The project would produce 547 million barrels of oil over three decades, spewing more than 200 million tons of greenhouse gas — as much as 50 coal-fired power plants produce in a year. Those emissions would contribute to global warming and regional drought already afflicting the rivers and their endangered fish.

“Enefit's proposed oil shale operation could deplete more than 100 billion gallons over three decades,” said Sarah Stock, program director at Living Rivers. “That's water taken away from other current water users and the downstream river ecosystem. The BLM needs to stop side-stepping their responsibilities by ignoring the devastating impacts that oil shale development will have on the climate and downstream water availability in the Colorado River Basin."

“As a result of mismanagement, drought, and accelerating climate change, the Colorado River system is on the verge of collapse,” said Daniel E. Estrin, advocacy director at Waterkeeper Alliance. “Yet despite this crisis, BLM and FWS have approved rights-of-way across public lands for a project that could remove 100 billion gallons of water from the basin, push several endangered species closer to extinction, and rapidly degrade the water supply of almost 40 million people. These approvals, that will allow an Estonian hard rock oil shale company to exploit US public lands and resources, must be reversed.”

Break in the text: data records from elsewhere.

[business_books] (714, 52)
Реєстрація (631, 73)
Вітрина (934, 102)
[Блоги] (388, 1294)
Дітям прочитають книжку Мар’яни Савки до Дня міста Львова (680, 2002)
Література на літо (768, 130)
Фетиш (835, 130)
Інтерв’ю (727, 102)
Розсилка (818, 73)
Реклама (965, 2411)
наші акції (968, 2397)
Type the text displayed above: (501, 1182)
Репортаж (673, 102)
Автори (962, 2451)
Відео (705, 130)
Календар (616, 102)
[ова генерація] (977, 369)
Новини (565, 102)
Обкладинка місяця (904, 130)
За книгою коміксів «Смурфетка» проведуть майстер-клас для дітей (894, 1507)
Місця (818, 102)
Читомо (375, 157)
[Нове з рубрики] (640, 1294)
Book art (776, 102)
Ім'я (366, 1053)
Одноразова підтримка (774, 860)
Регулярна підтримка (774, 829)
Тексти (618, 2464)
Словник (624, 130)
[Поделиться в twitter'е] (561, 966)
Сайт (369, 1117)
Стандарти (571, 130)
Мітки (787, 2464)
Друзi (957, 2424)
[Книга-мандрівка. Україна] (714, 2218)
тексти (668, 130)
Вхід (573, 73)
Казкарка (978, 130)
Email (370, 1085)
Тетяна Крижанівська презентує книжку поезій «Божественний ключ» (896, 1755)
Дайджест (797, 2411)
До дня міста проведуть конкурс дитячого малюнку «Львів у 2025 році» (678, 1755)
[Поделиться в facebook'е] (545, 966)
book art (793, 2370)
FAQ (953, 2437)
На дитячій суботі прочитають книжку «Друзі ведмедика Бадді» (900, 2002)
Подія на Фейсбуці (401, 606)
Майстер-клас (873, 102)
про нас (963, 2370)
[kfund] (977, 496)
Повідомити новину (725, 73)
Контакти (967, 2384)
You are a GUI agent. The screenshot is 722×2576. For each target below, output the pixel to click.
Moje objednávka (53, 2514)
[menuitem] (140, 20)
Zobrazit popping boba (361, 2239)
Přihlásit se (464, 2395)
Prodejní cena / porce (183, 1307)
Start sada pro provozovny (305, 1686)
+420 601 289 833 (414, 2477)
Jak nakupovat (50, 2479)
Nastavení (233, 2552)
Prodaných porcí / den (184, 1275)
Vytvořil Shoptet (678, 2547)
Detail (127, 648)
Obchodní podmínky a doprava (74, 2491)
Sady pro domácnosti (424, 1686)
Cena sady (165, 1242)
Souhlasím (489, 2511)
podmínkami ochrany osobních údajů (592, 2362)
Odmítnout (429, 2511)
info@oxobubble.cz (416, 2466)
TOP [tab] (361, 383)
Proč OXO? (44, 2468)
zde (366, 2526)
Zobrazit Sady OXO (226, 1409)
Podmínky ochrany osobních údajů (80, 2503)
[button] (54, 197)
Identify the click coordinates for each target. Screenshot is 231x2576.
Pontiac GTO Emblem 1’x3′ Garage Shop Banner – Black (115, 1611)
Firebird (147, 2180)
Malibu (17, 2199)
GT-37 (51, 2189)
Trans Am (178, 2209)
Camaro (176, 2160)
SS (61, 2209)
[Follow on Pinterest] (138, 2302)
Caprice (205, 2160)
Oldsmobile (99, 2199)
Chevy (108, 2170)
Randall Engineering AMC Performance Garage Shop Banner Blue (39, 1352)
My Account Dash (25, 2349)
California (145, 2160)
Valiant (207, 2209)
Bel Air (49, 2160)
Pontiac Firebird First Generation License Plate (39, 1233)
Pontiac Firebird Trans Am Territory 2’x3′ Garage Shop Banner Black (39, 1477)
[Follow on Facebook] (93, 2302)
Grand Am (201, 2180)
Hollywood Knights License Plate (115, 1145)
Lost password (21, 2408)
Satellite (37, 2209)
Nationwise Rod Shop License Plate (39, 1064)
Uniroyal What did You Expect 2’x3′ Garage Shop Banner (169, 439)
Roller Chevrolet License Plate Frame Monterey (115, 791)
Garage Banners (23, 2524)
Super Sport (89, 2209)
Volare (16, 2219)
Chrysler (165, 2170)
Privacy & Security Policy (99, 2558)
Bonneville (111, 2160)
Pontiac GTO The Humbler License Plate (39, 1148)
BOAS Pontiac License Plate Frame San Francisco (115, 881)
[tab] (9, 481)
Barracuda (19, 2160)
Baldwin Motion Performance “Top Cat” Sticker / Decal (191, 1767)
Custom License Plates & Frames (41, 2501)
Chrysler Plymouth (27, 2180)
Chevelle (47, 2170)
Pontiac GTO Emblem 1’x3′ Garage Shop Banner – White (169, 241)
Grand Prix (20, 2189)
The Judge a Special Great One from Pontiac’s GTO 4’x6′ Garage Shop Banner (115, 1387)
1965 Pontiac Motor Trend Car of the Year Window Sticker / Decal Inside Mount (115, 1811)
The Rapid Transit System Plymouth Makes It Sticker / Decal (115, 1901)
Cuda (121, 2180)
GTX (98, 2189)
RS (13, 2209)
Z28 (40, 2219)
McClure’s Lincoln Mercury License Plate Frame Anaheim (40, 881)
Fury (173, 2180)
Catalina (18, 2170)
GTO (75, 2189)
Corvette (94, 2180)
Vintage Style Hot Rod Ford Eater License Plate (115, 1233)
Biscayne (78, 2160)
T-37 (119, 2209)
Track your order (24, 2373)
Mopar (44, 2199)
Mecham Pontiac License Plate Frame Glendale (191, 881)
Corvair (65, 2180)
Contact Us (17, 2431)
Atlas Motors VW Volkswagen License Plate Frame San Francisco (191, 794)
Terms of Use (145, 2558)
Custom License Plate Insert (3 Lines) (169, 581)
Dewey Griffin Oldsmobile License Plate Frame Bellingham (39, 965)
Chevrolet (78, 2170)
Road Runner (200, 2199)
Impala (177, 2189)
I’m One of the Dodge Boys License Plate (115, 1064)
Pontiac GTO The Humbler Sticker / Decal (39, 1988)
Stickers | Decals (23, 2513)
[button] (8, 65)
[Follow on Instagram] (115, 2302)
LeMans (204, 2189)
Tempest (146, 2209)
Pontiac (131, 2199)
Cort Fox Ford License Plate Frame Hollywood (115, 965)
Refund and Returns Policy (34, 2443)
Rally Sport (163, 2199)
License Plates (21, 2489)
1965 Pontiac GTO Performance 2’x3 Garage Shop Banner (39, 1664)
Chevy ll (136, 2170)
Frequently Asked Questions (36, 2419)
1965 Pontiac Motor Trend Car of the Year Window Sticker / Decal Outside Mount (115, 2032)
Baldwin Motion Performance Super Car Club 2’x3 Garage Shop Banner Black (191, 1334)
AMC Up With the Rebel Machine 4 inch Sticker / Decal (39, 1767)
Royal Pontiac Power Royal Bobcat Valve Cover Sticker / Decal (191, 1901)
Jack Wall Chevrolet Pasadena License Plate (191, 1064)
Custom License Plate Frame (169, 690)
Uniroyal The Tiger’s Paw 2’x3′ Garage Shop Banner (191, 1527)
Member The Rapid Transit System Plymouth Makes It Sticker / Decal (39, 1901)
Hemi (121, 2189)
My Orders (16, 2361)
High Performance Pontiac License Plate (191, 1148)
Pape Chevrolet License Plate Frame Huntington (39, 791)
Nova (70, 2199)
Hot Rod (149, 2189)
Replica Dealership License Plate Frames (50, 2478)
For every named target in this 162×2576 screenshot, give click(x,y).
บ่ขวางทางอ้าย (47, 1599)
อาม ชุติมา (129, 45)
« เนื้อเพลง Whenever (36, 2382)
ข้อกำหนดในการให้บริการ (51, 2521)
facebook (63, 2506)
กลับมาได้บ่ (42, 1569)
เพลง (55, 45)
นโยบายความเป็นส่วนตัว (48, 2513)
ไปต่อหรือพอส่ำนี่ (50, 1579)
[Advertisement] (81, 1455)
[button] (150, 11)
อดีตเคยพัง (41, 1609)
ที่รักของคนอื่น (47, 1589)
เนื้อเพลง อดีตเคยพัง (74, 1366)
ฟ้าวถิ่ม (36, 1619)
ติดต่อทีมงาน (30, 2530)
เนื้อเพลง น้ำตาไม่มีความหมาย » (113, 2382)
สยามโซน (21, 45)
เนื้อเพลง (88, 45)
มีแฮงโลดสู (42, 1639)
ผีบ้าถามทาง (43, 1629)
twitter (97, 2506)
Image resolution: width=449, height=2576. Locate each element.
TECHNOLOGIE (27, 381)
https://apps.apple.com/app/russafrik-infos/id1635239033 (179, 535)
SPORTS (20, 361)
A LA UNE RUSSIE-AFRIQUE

“The BLM approved the rights-of-way to service Enefit’s proposed oil shale mine and processing facility based on an utterly inadequate analysis of potentially devastating air, water, climate and species impacts,” said Michael Toll, a staff attorney at Grand Canyon Trust. “Considering the rights-of-way are a public subsidy of an otherwise economically unfeasible oil shale development, the public has a right to know exactly how Enefit’s project will impact their health and environment.”

The groups filing today’s lawsuit are Living Rivers/Colorado RiverKeeper, Center for Biological Diversity, Grand Canyon Trust, Natural Resources Defense Council, Sierra Club, Utah Physicians for a Healthy Environment and Waterkeeper. The groups are represented by attorneys from Earthjustice, Grand Canyon Trust and the Center for Biological Diversity.

White River
White River, near the location of the proposed rights-of-way. Photo by Ray Bloxham, Southern Utah Wilderness Alliance. This image is available for media use.

The Center for Biological Diversity is a national, nonprofit conservation organization with more than 1.4 million members and online activists dedicated to the protection of endangered species and wild places.